But maybe The Beast's existence wasn't just a nightmare...

Another Halloween Special! Some supernatural horror this year. Some post-island Ralph too.

Content Warning: I tried not to make The Beast look too disturbing or scary, but it's still supposed to look scary and might still be disturbing to some readers, so I'm going to put this content warning here. 

Happy Halloween!

***

He didn't believe in The Beast.

At least, that's what he had told himself. He had repeated the phrase over and over again on that boat ride back from the island.

But the nightmares still haunted him.

Ralph was sitting up in bed now, his breathing quick. He looked around the room frantically, expecting to see the creature from his nightmare standing in his room. He saw nothing. There was no Beast. It wasn't real.

Two years. It had been two years since he had left the nightmare that was the island. And still, he couldn't stand the dark. The nightlight in his room illuminated his surroundings. It let him know that there was nothing hiding in the corners, waiting for him.
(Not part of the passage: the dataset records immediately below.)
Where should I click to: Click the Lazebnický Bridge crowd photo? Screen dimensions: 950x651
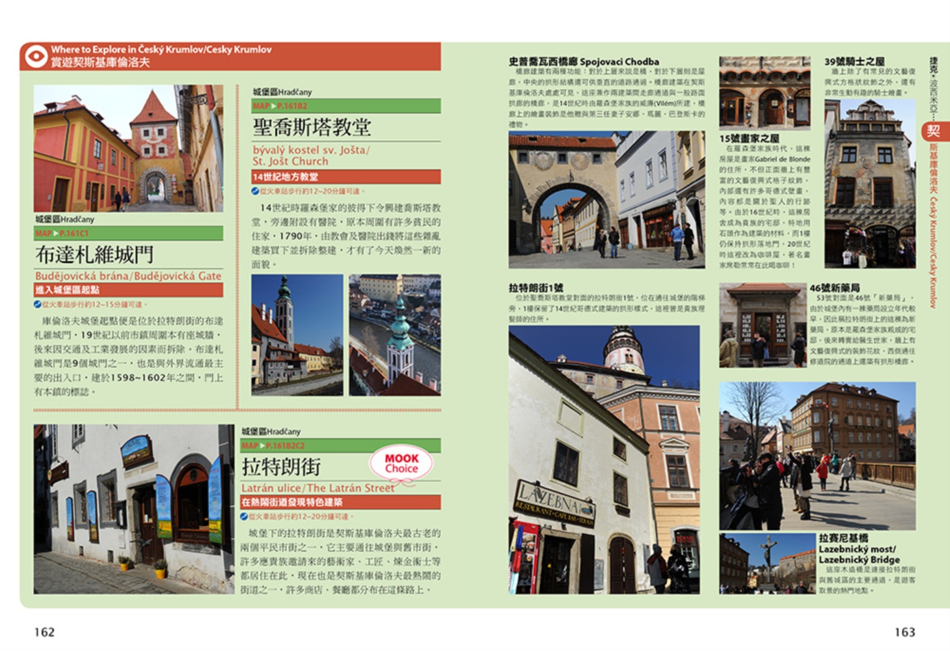click(817, 456)

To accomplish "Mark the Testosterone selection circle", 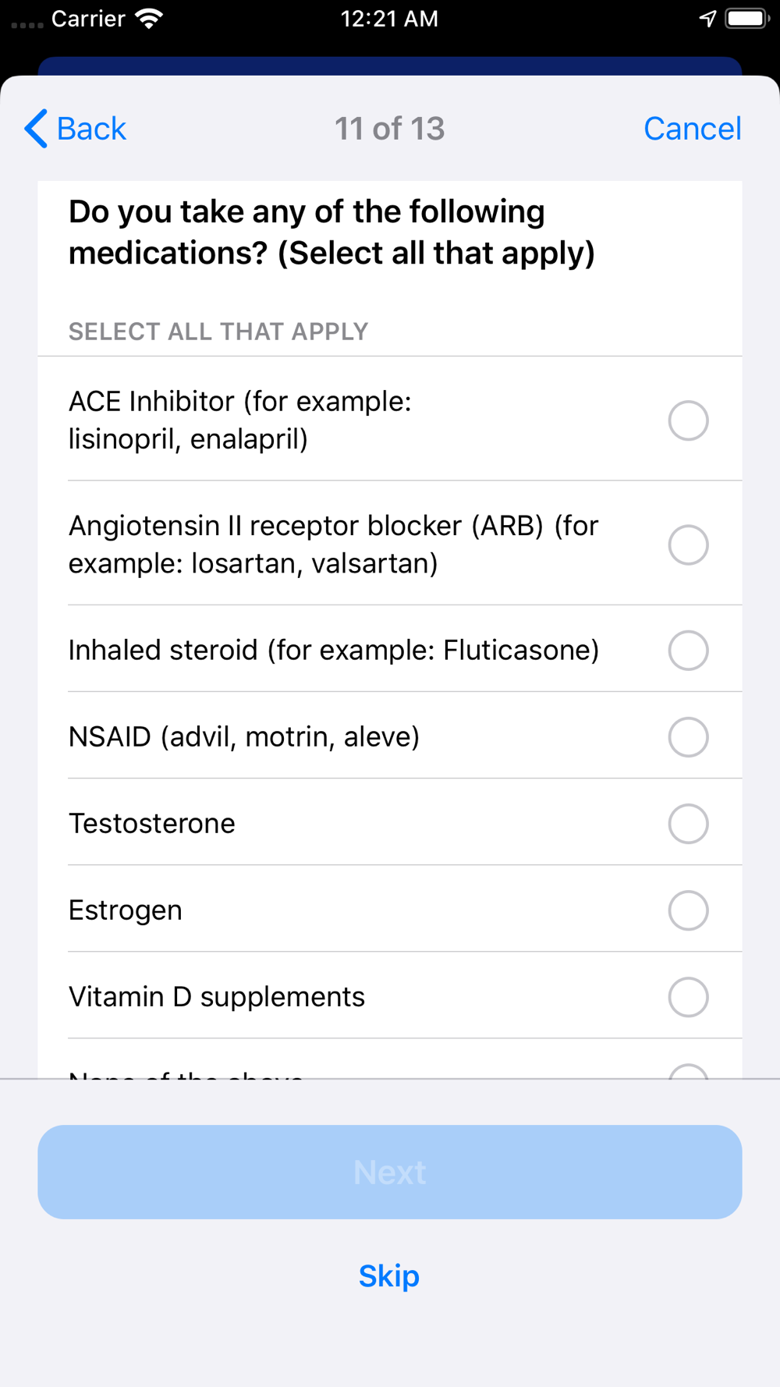I will tap(688, 824).
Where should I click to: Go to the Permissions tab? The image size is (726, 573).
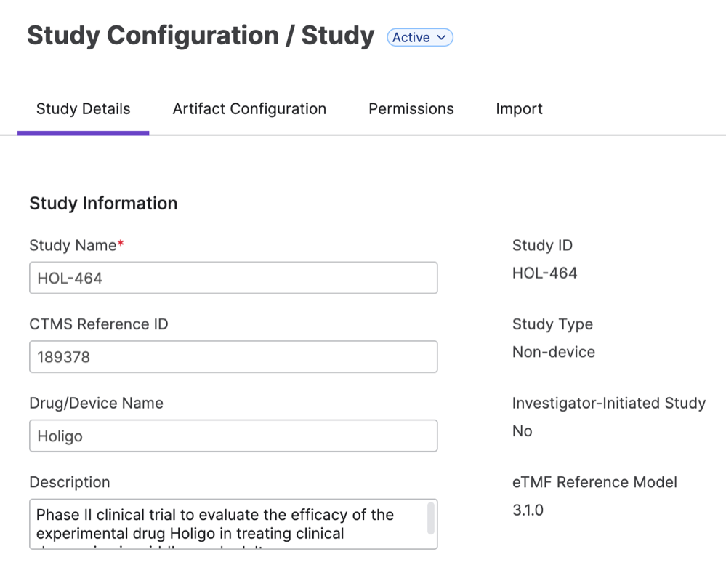[411, 109]
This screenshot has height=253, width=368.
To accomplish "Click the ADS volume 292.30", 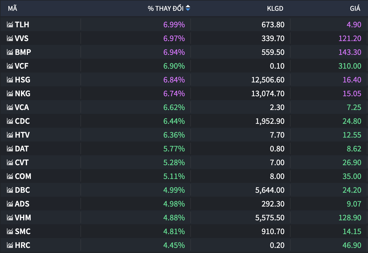I will (x=273, y=204).
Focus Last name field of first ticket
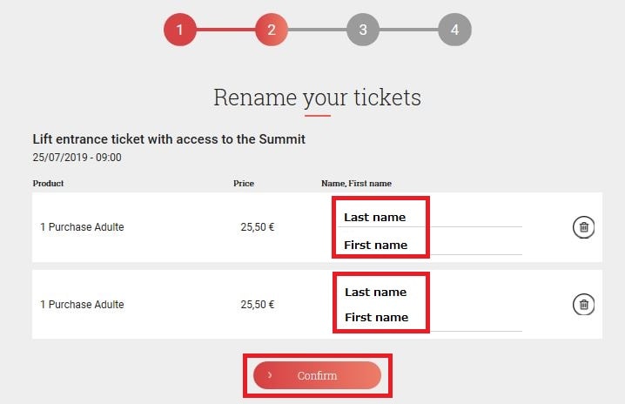The height and width of the screenshot is (404, 625). pyautogui.click(x=430, y=218)
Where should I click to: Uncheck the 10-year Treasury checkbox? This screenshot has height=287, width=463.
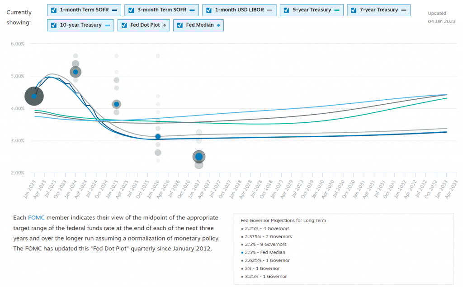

A high-pitched squeak pierced through the silence. Ralph jumped, turning towards the closet. He had begged his parents to let him put a nightlight in the closet, but they had denied that request.

"The closet door is usually closed anyways," his mother had said. "You wouldn't be able to see inside of it. You don't need a nightlight in there."

But the door was open now. He stared into the dark abyss. Had that door been open all night? Had it just opened? Was that the squeaking noise he had heard just seconds ago?

He continued to stare. He thought he could see movement, but he couldn't be sure. If there had been a light in the closet, he would have known if there had been movement. Except, of course, The Beast doesn't hunt in the light. No. One could only see The Beast in the dark.

Ralph had dreamt of The Beast most nights. It took many forms, each more terrifying than the one in the dream before it.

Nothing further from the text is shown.